Innerhalb von nur einer Woche hat Österreich seine Corona-Maßnahmen deutlich verschärft: vom Lockdown für Ungeimpfte zu einem generellen Lockdown für alle. So entscheidungsfreudig sei man in der Alpenrepublik leider längst nicht immer gewesen, erläuterte Nikolas Popper, Simulationsexperte an der TU Wien, im Deutschlandfunk.
"Wir haben ganz genau in den Modellen gesehen: Wenn wir bei dieser Durchimpfungsrate bleiben, werden wir im November ein Problem haben – es hat zu keiner Reaktion geführt."
Dabei komme es jetzt vor allem auf eines an, so Popper: Geschwindigkeit. "Es ist extrem wichtig, schnell zu entscheiden, lieber eine nicht optimale Entscheidung, aber dafür schnell, und auch eine möglichst einige Entscheidung treffen."
Durchsetzbarkeit der Impfpflicht als mögliches Problem
Manche der präventiven Maßnahmen seien in Österreich bundesweit "nicht wirklich konsequent umgesetzt worden", so Popper. Zudem hätten einige Notfallnetze – wie zum Beispiel PCR-Testungen – aufgrund fehlender Infrastruktur in manchen Regionen nicht gegriffen.
Österreich möchte – als bisher erstes Land in der EU – ab Februar eine Corona-Impfpflicht einführen. Popper hält diesen Schritt für problematisch. "Aus meiner Erfahrung weiß ich, dass Pflicht bei präventiven Maßnahmen sehr schwierig umzusetzen ist, denn die Frage ist, wie will man es denn wirklich exekutieren?"

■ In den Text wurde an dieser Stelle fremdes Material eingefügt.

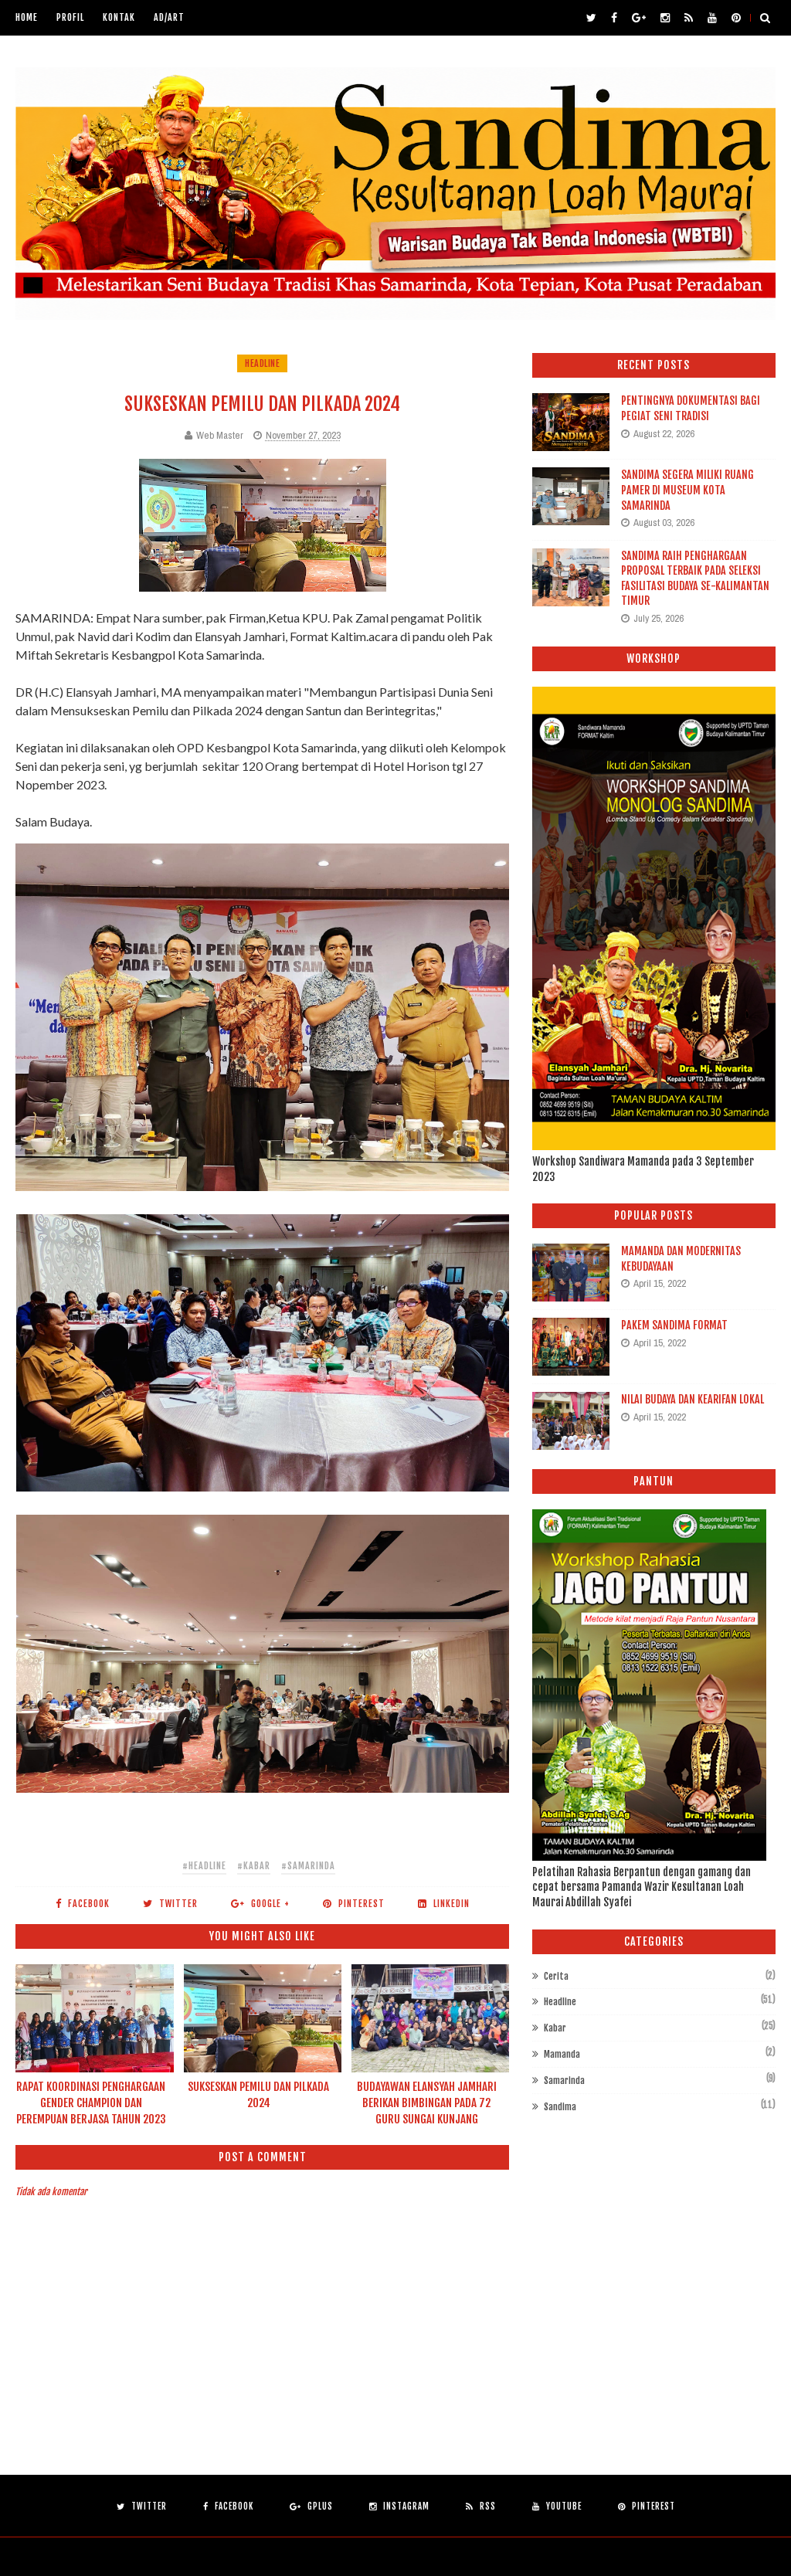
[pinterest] (736, 18)
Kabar (555, 2028)
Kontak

Das Interview in voller Länge:
Ralf Krauter: Heute vor einer Woche trat in Österreich ein Lockdown für Ungeimpfte in Kraft. Die 7-Tages-Inzidenz lag damals bei circa 800 pro 100.000 Einwohner. Was sprach aus Sicht des Corona-Modellierers für diese Maßnahme?
Nikolas Popper: Na ja, Sie haben’s schon angesprochen, wir haben in Österreich eine sehr regional unterschiedliche Lage. Wir haben also Regionen, die hatten schon zu diesem Zeitpunkt eine Inzidenz, die über 2.000 pro 100.000 Einwohnern lag, das bedeutet, das zwei Prozent der Menschen in einer Woche krank wurden. Das sprach auf jeden Fall für den Umstand – auch zusammen mit den stark beanspruchten Intensivbettenkapazitäten –, dass man etwas tun muss. Die Frage, die sich dann die Politik gestellt hat, ist: Was sollen wir tun? Heraus kam dann ein Lockdown.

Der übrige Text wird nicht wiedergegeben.